RUSH (City Lights, #3)(91)



“Try,” Yuri mused, and finally released me from his neck hold. “Try to dive and soar and fly again? Not anymore. Not here.” He clucked his tongue. “You remember Lyle Baker? He blows out his knee in Switzerland, and comes back here. A hero in a wheelchair. And everyone laughs and claps and six months later, he’s back in Switzerland, and the snows are melted so he climbs the naked mountains instead. And everyone is happy and goes on with their business.”

Yuri belched and eased back in his chair. “But you, bratishka.
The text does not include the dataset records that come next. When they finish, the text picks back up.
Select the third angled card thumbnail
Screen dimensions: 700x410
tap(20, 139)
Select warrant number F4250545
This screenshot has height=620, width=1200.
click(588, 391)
You almost die and you cannot walk or talk or see, and when you come back, they do not see the hero who can now walk and talk but still cannot see. They see the danger. The price that can be paid.”
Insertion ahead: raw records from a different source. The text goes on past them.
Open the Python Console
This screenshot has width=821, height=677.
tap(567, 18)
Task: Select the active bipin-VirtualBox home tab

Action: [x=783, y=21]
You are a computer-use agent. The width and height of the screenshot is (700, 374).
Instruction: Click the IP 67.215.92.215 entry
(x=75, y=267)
Yuri’s words sank into me like little teeth.

“What am I going to do?”

“Long time, now I say you’re better than the work. You can write. You can tell your story.”

“I have nothing to say,” I whispered. “It’s all black, Yuri. Empty.”

“You write from here.” He tapped my chest. “Is that empty? Or full?”

I thought of my ridiculous attempt at writing—on a typewriter, for God’s sake—where my words vanished the second I hit the key. But I’d sat down to write about Machu Picchu and somehow that experience tied itself to Charlotte because my heart was full. Of course it was. It was full of her.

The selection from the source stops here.